__Task instructions__: Copy the listing below word for word, but leave out the pictures.
--- Available records Enclosed Below ---
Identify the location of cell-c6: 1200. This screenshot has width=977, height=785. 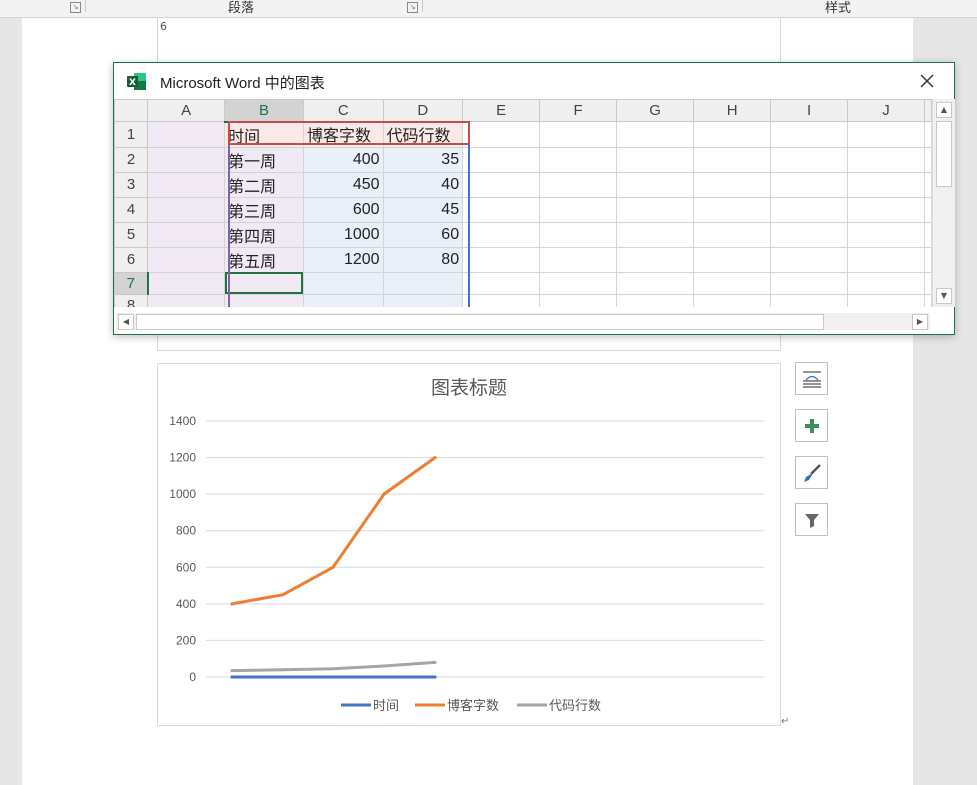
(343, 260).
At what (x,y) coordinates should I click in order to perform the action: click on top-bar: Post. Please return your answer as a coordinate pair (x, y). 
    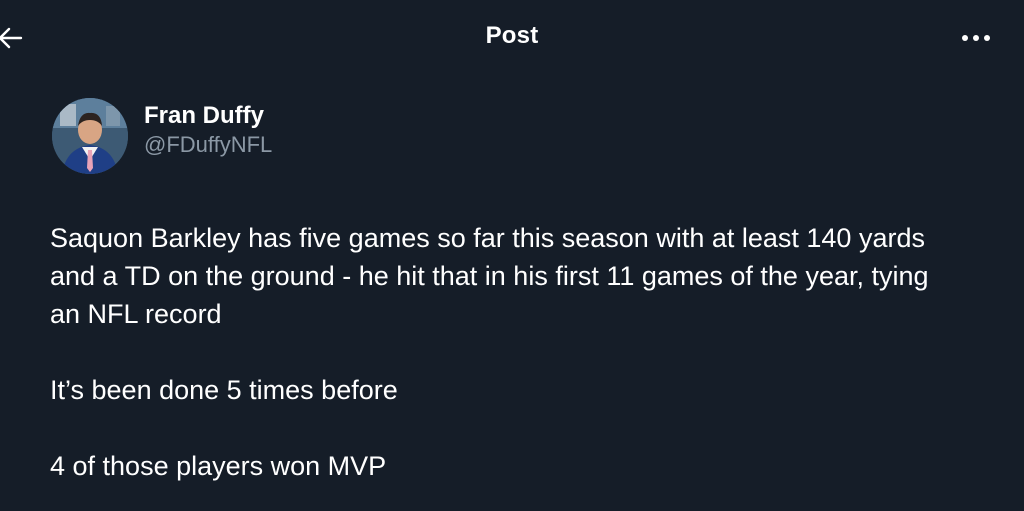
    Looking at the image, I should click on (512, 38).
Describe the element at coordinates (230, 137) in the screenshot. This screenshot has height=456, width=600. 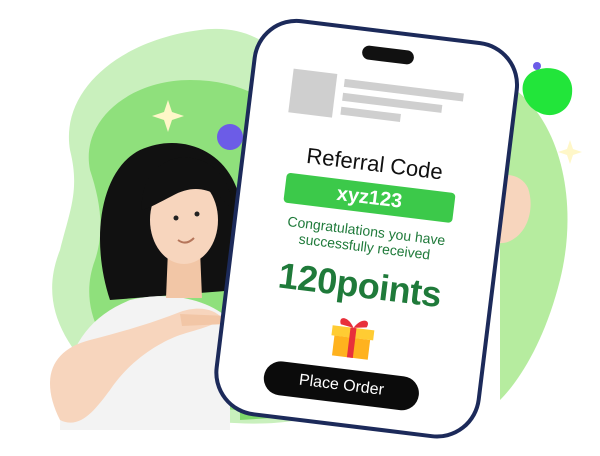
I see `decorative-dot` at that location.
--- End of Enclosed Available records ---
__Response__:
Identify the location of cell-c6: 1200. This screenshot has width=977, height=785. 
(343, 260).
At what (x,y) coordinates should I click in order to perform the action: click on top-bar: Post. Please return your answer as a coordinate pair (x, y). 
    Looking at the image, I should click on (512, 38).
Describe the element at coordinates (230, 137) in the screenshot. This screenshot has height=456, width=600. 
I see `decorative-dot` at that location.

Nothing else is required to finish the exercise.